▸ TASK DIRECTIONS: Copy out the records below verbatim, from their first line through the line containing "[1875, 504]", both ends included.

=== INPUT ===

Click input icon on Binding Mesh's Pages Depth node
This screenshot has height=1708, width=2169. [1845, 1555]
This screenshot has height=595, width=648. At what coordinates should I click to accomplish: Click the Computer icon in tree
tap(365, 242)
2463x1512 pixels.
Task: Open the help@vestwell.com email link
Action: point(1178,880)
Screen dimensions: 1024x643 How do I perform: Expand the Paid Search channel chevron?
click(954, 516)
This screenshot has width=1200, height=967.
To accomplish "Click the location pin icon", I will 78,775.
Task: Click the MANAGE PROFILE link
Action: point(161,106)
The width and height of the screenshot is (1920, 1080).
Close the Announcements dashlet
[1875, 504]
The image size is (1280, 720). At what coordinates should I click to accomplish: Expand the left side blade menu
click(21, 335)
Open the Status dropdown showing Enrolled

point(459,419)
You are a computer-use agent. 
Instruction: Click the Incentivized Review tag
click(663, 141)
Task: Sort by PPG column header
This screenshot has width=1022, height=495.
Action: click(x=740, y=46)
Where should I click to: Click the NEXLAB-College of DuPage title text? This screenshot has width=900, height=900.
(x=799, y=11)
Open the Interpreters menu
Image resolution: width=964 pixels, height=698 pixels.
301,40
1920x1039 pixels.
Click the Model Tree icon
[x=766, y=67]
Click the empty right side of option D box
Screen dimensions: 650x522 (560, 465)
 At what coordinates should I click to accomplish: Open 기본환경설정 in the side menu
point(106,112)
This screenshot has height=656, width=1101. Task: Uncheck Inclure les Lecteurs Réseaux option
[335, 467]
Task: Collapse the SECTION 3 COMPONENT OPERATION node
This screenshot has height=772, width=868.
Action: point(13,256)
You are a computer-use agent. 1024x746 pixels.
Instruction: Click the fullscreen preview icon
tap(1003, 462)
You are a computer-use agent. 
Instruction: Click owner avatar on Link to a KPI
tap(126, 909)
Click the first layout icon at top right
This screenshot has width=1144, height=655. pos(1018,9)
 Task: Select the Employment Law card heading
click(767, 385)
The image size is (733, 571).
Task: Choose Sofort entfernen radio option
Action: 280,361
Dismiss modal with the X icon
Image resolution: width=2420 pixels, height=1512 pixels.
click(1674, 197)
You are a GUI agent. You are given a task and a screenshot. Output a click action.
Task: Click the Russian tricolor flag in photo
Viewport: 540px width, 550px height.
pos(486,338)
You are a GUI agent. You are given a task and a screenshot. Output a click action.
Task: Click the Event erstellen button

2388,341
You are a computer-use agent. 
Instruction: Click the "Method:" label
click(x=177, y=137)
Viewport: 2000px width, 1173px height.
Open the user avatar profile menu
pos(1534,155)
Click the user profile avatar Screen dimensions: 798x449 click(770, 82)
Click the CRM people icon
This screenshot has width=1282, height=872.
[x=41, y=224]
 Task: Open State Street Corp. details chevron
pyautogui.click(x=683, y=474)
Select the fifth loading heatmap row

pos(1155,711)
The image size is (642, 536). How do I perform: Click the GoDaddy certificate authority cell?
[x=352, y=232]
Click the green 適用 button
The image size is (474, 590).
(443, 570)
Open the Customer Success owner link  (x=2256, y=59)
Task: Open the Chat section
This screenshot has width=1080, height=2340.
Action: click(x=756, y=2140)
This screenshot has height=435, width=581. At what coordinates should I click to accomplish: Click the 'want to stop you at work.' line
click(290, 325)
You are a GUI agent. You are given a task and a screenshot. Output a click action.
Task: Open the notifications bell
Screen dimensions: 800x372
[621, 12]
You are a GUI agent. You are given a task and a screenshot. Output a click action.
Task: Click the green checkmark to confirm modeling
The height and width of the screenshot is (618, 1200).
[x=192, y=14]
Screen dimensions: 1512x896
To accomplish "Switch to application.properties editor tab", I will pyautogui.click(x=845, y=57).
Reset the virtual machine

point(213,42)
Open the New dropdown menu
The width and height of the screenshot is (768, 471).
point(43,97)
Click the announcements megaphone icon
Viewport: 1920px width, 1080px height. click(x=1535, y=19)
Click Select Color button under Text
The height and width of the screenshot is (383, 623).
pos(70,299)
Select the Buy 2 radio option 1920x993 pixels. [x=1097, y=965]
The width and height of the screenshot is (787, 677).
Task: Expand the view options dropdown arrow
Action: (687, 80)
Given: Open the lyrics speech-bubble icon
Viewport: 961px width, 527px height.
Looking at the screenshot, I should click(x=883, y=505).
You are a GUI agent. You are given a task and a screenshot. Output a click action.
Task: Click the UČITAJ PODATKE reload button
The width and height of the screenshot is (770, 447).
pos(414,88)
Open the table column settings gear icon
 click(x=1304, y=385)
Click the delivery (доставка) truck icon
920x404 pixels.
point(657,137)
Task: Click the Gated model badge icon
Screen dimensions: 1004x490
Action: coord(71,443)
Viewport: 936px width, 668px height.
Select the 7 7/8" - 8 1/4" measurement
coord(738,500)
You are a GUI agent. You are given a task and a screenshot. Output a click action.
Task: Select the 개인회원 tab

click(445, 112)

===

▸ OUTPUT FOR THIS EXERCISE:
Click input icon on Binding Mesh's Pages Depth node
This screenshot has height=1708, width=2169. [1845, 1555]
This screenshot has height=595, width=648. At what coordinates should I click to accomplish: Click the Computer icon in tree
tap(365, 242)
2463x1512 pixels.
Task: Open the help@vestwell.com email link
Action: point(1178,880)
Screen dimensions: 1024x643 How do I perform: Expand the Paid Search channel chevron?
click(954, 516)
This screenshot has width=1200, height=967.
To accomplish "Click the location pin icon", I will 78,775.
Task: Click the MANAGE PROFILE link
Action: point(161,106)
The width and height of the screenshot is (1920, 1080).
Close the Announcements dashlet
[1875, 504]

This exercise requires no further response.